Ramadi 2015 vs. Burma 1942: Spin vs. grit
Top Administration officials’ reaction to the fall of the Iraqi provincial capital Ramadi last weekend recalls another defeat of a U.S. ‘trained, advised and equipped’ force, the Chinese Nationalist Army sent into Burma in a vain attempt to stem the Japanese advance after Pearl Harbor and the fall of Singapore in early 1942.
By James F. Jeffrey
Best Defense guest columnist
Top Administration officials’ reaction to the fall of the Iraqi provincial capital Ramadi last weekend recalls another defeat of a U.S. ‘trained, advised and equipped’ force, the Chinese Nationalist Army sent into Burma in a vain attempt to stem the Japanese advance after Pearl Harbor and the fall of Singapore in early 1942. The leader of the U.S. advisory team, Lieutenant General “Vinegar Joe” Stillwell, barely escaped with his American advisory team. His pithy answer to media queries on what had happened stands in contrast to, and reproach of, the Obama Administration’s line on Ramadi.
As recounted by Barbara Tuchman in Stillwell and the American Experience in China 1911-45, the general burst out “I claim we got a hell of a beating. We got run out of Burma and it’s humiliating as hell. I think we ought to find out what caused it, go back and retake it.”

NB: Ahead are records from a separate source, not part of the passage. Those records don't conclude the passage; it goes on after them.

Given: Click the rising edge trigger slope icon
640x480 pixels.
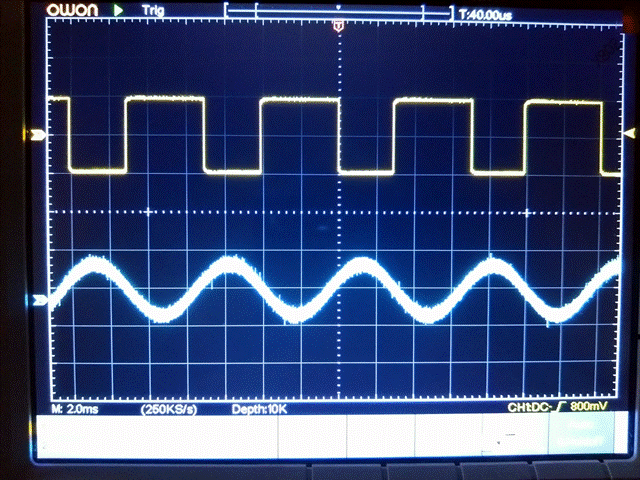Looking at the screenshot, I should coord(561,410).
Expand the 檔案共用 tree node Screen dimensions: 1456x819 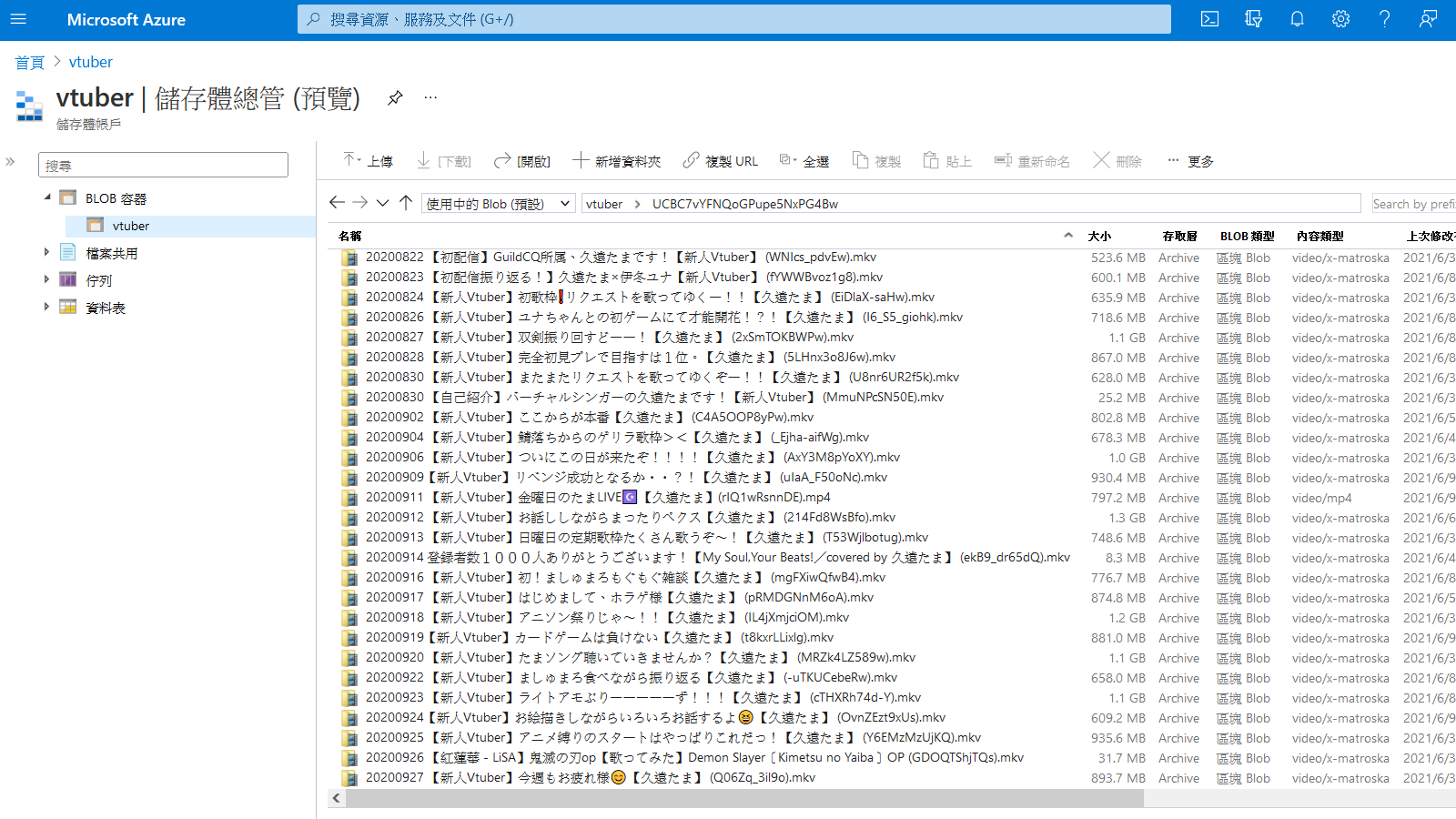click(x=46, y=253)
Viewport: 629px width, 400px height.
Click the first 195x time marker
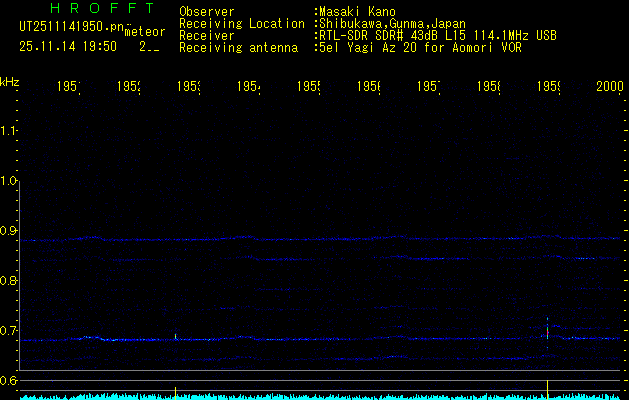click(67, 88)
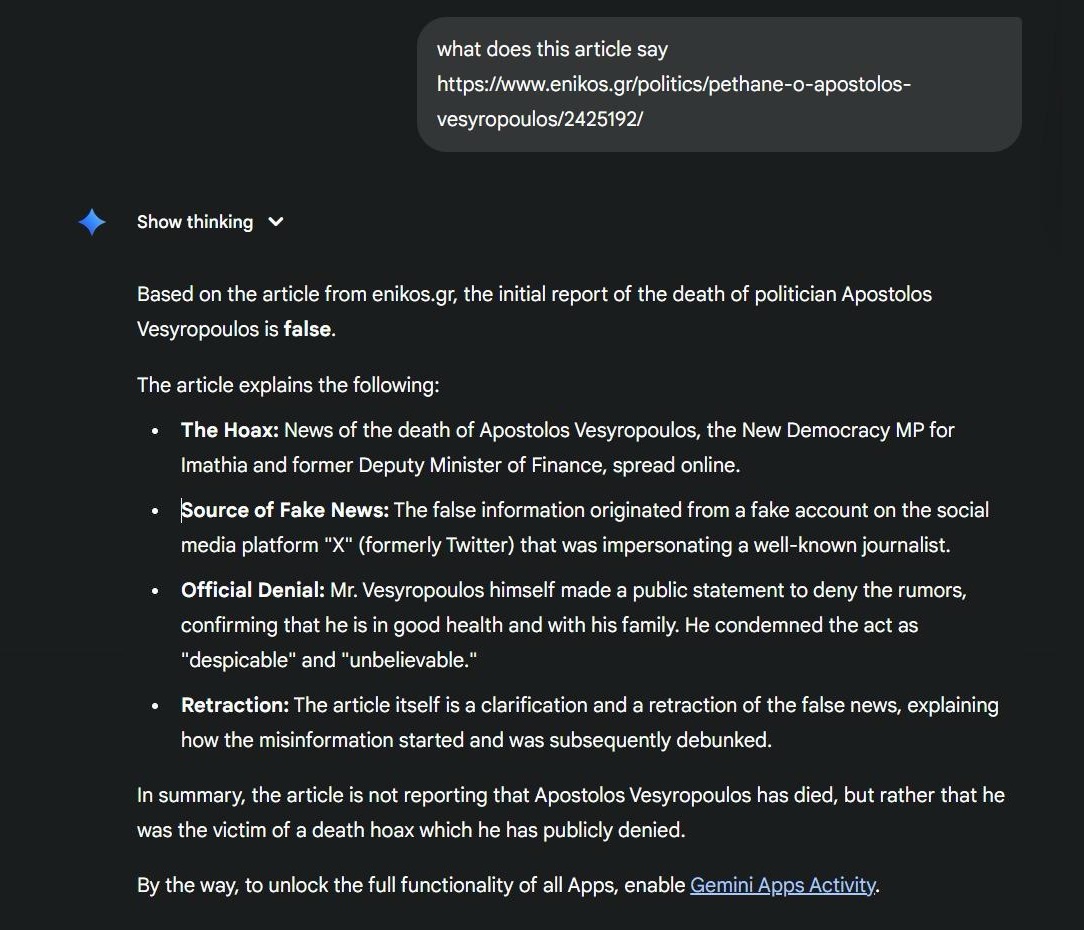Image resolution: width=1084 pixels, height=930 pixels.
Task: Click the "The Hoax:" bold heading
Action: 230,430
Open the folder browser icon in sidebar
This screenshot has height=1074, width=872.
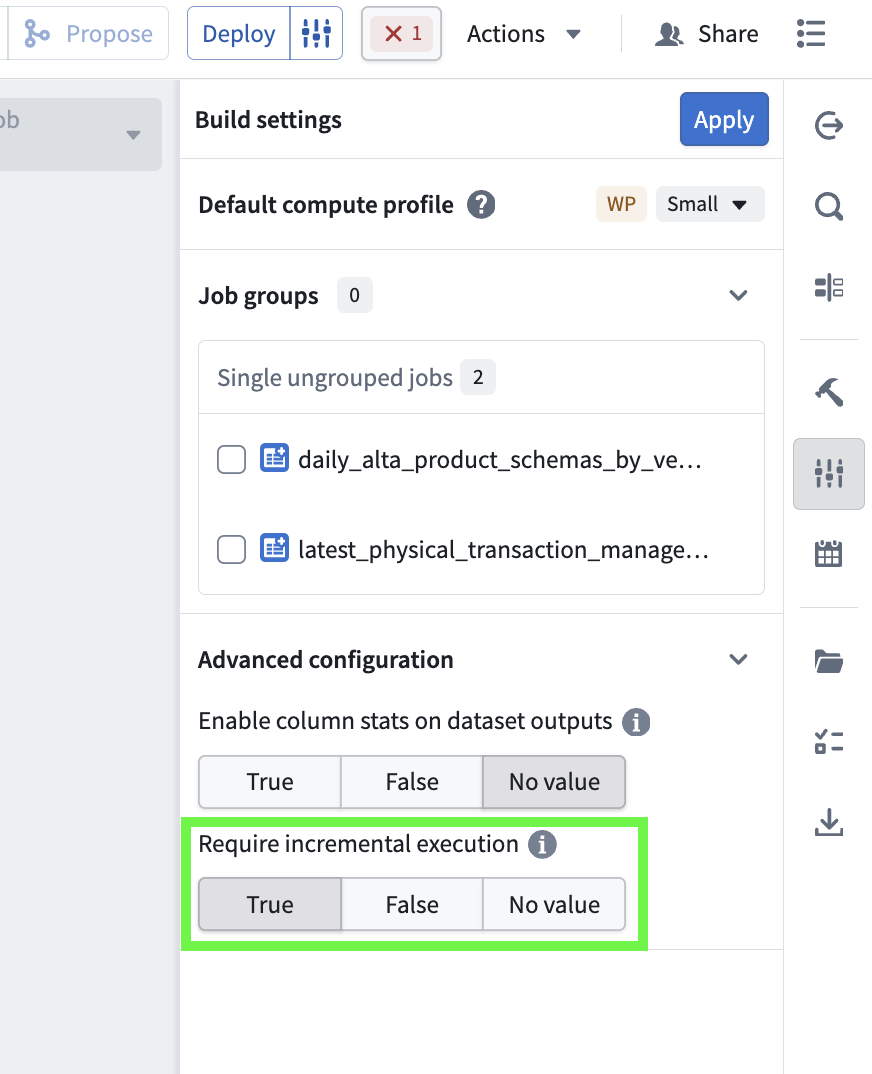click(x=828, y=660)
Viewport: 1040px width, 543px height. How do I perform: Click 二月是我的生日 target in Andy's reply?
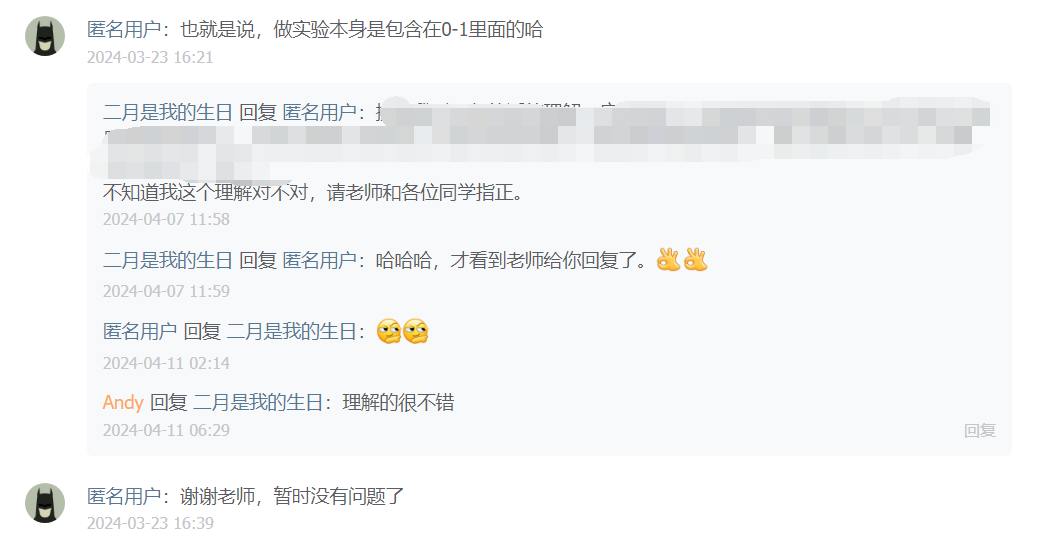[258, 402]
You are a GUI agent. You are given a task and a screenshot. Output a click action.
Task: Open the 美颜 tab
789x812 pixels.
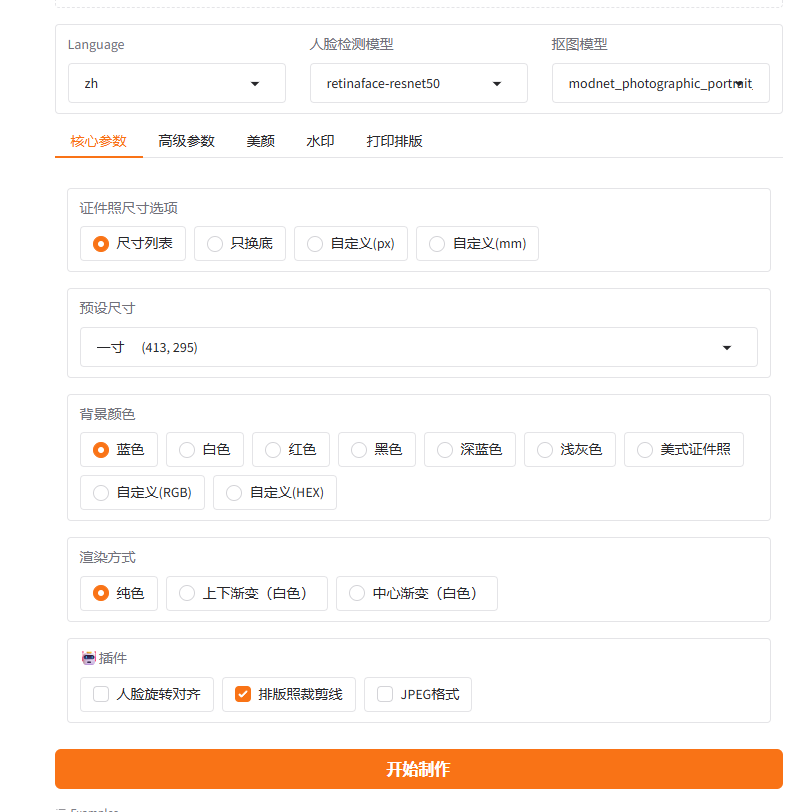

Vinegar Joe’s words differ from the Administration’s rhetoric in three decisive ways relevant to how we could and should go forward in this struggle with ISIS.
First, no spin control. The Administration after denying that Ramadi had any strategic significance (just as seemingly with any objective anywhere without Americans), finally settled on “tactical setback” (President Obama this weekend). Well, Stillwell’s words ring true for Ramadi as well: “hell of a beating,” “humiliating as hell.” Enough said on this.
Second, solidarity with our allies. It’s hard to imagine that Chiang Kai-shek’s ragtag troops had more battle motivation than the Iraqi troops at Ramadi, elements of which had after all held off ISIS literally for 18 months there. But rather than talk about how ‘they’ (in this case his Chinese comrades) had failed, with Stillwell it was all about ‘we: ‘we got a hell of a beating’; ‘we got run out of Burma.” This is how your earn trust with your allies, however imperfect. The Administration’s take sounds almost as if the U.S. is a benevolent observer, expressing dismay that people don’t pull up their socks.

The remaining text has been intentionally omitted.